Find me on Codeberg

1000 tests and working binaries ( 2018-06-22 )

It was almost going to be working binaries and over 1000 tests. But i am coming more and more to the point where software is measured in number of tests, not lines of code.

1000+ Tests

It was shortly after the last post that i first noticed that 1k was approaching. A little hard to grasp that i have written all those, kind of: what do they all do?

A good step too: just about 200 tests in 2 months of work. I noticed the couple of times i didn't have good coverage for new code immediately, i started to have problems and had to write tests later. It seems it is the only way to understand even my own code anymore: by making the assumptions explicit. Some of the bugs where tests were missing are just the classics, +1 or -1 errors. And i feel a real newbie having to debug for 5 hours to find it was "<" not "<=" .

Working binaries

But off course it feels good to finally have working binaries. This is after all the first time that i compile real ruby into real binary. The compiler does off course have many limitations, but what it does, it does right. Even it was just Hello World for starters.

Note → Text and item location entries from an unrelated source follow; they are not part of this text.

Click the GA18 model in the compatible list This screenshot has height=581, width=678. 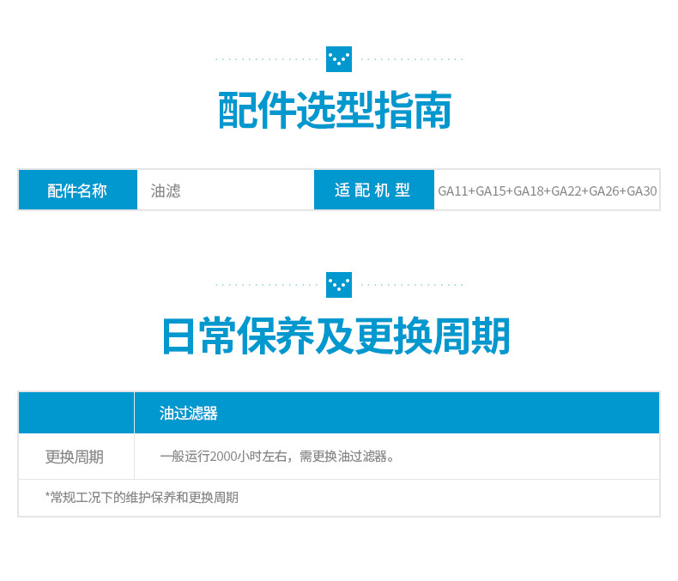(x=529, y=191)
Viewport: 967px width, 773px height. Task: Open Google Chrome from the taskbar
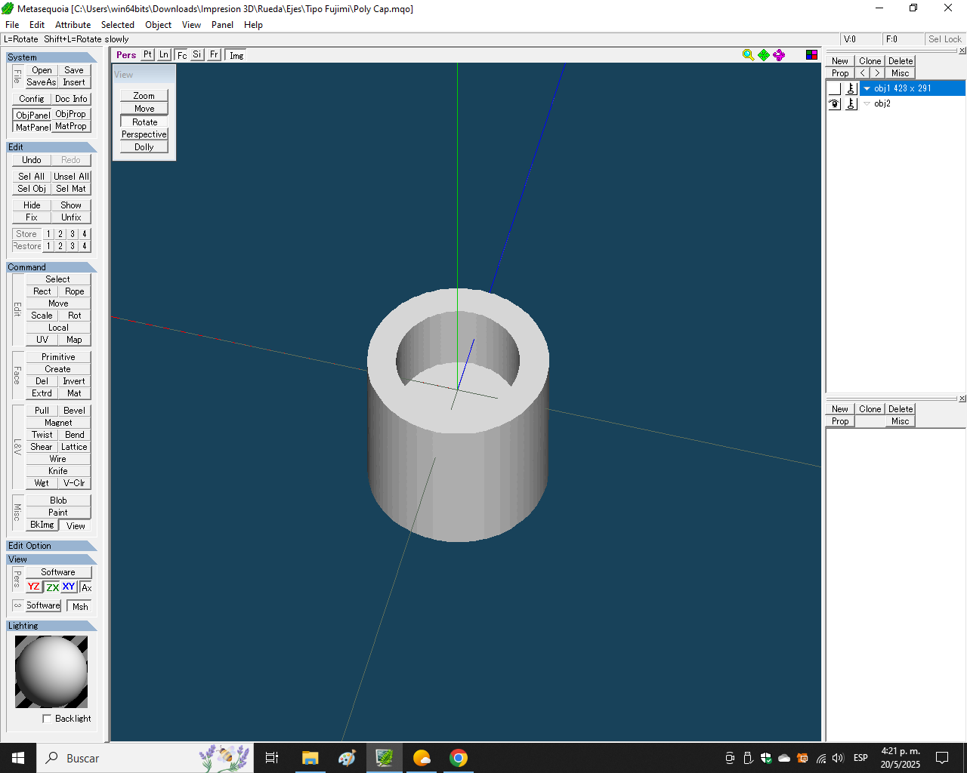click(458, 758)
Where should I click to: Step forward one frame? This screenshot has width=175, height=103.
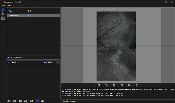coord(122,86)
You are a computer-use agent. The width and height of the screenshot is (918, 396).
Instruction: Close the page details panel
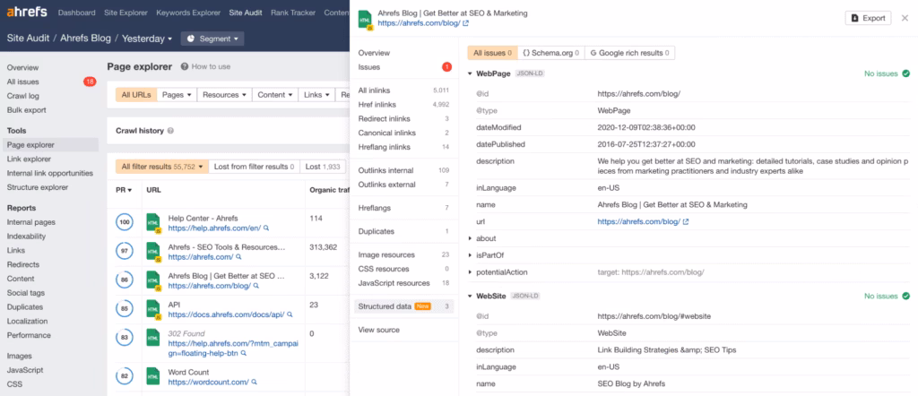904,17
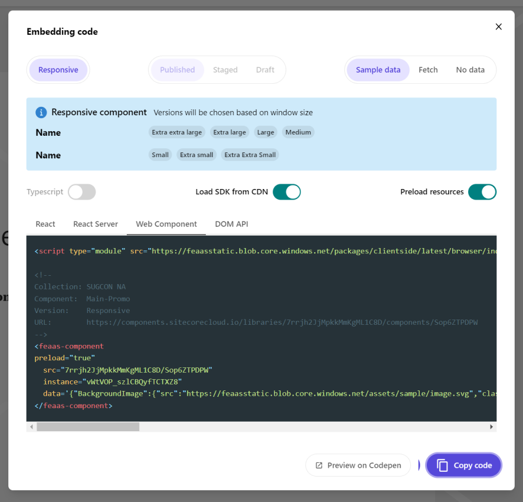Click the info icon in the blue banner

(x=40, y=112)
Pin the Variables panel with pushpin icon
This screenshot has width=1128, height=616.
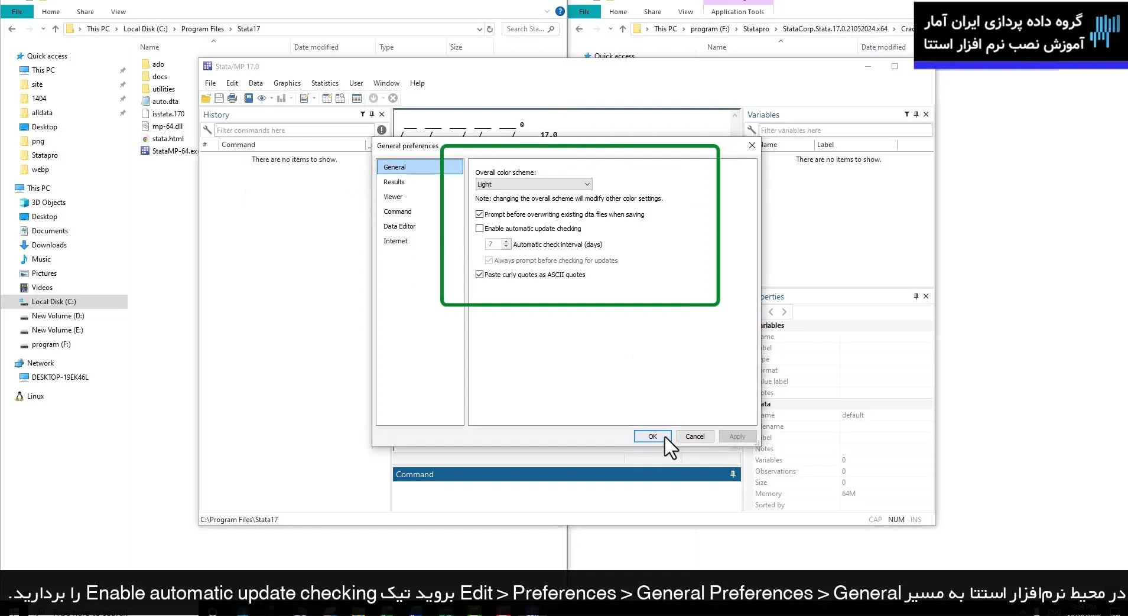(x=916, y=114)
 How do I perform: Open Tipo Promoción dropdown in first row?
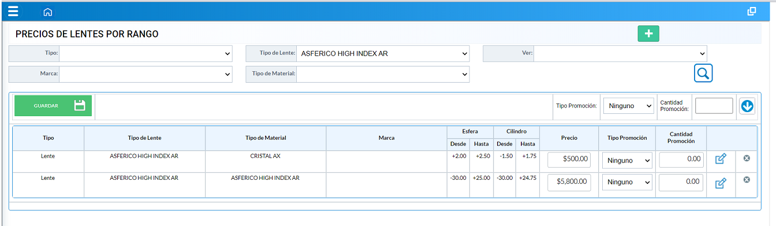(627, 160)
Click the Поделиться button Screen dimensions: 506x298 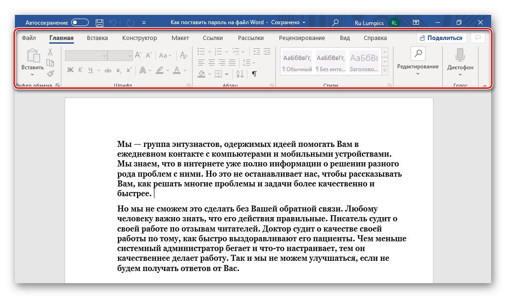440,38
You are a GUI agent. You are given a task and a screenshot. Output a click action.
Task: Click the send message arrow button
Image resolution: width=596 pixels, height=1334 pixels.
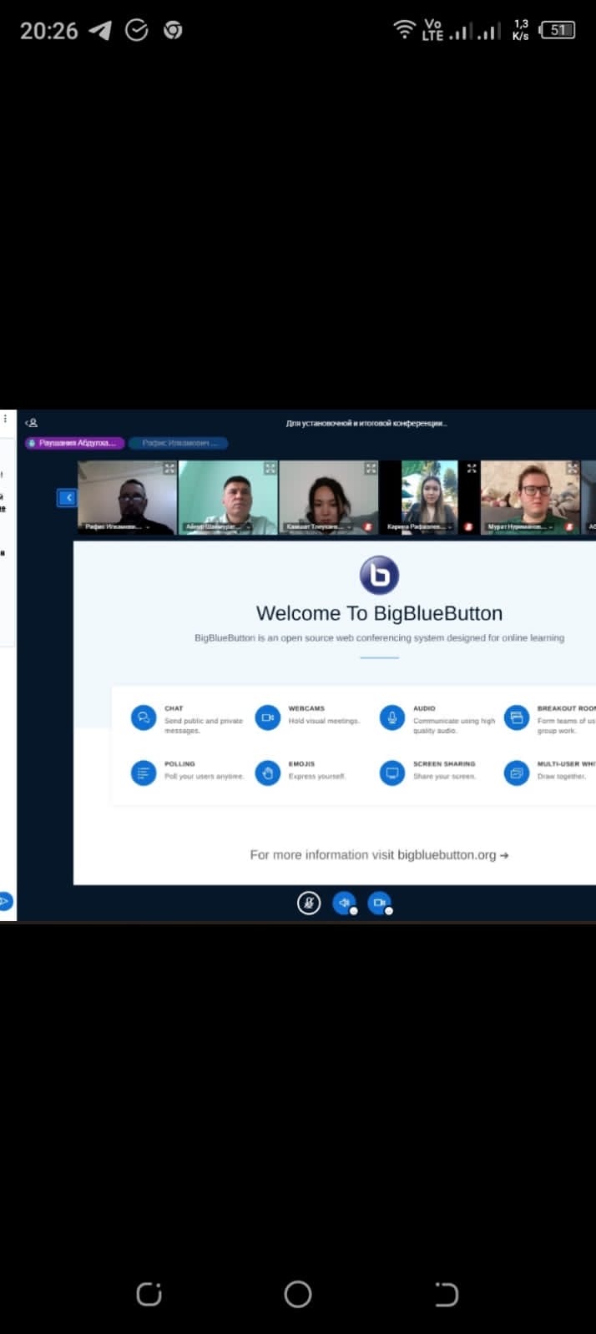[x=4, y=902]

Off course i tried the next one straight after, "2+2" and .... it worked too. I don't know if that is just my bad habit or an occupational thing, this being surprised when things work.
But a little bit about the journey and what how this works.

Positioning

Since ruby-x approach is oo from the start, we do not rely on the C way of creating binaries. Instead, the binary is a sort of snapshot of a running system, or in other words there is only heap.

This means we create binaries that look the same as the memory during runtime, which is made up of small fixed sized objects. Currently we only have objects of sizes 2 to the power of 2,3, 4 and 5. Maybe larger later, but with oo complete data hiding it is easy to extend objects transparently.

Constant loading

Especially for Code (the only objects larger than 16 words currently), this presented a challenge. Maybe even an extra challenge on top of the purely static one, because of the way ARM load constants.

Constant loading happens when a known object or address is loaded into a register. Arms constant 32bit instruction only allow 10 bit constants to be loaded. So if the constant is larger (eg the object further away) two instructions instead of one are needed. But this only becomes clear when all positions of objects have been determined.

Event approach

Off course this is not new, and this is in fact the third time i have coded this, finally getting it right. The problem gets hairy with the 16 words limit, when the code overlaps the originally assigned length and a new object has to be inserted.

To keep one methods code continuous, all other methods code has to be moved up, an thus a whole lot of positions change. Off course when some objects position change, a load depending on that may go from 1 to 2 instructions and so on and on. And then there are the branches that load their targets (forward and backward branches) off course, and they need to be updated etc etc.

I now have position objects which fire events, and about 4 different kind of listeners reacting in different ways when different objects change. The whole thing works, though as with many an event system, it is difficult to say exactly how. (only easy in the small, not the whole i mean)

Object continuation

As i mentioned, it is quite straightforward to have larger data amounts, made up of 16 word chunks, by having a linked list. This is how the BinaryCode objects, that hold the binary code, do it.

But with the binaries there is an extra twist to this. The BinaryCode object has a header (the type and next), which are not code. So the code has to jump over this header at every end of an object.

This is demonstrated by the object dump above. If the assembly is scary, don't worry, just look at the top left, address 16260, where the BinaryCode object for the main method starts. You see the first two words are separated, as i said the type and next (see the 162a0 value is the address of the BinaryCode on the right).

Mainly i wanted to demonstrate the jump, which is the last instruction on the left side. The b stands for branch and the address 162a8 is exactly the code of the next BinaryCode, ie just after the header.

You can just make out on the bottom left, that this is in fact the code for the "Hello World" , as it jumps to the (Word_Type.) putstring.

Next steps

Hello World is off course a very small step and work will continue on making other things work. On the Interpreter side, many more things, like loops, conditionals, maths and dynamic dispatch already work.

Luckily, part of this push was to make the Interpreter a platform similar to the Arm. So it too has BinaryCode and works with addresses, not objects as before. In short the differences between Interpreter and Arm have shrunk, and there is good reason to believe that much will work quite soon.

Next i will build a testing framework to test the same code on Interpreter and Arm and see that both work. And specifically get all those working Interpreter tests working on Arm.

I think then it is time for some benchmarks. It has been a while since i made some, and they were quite promising. Especially loops of the Hello World and Fibonacci.

On the further horizon i was planning for continuations next, probably with a small rework of the return mechanism (unified return sequence).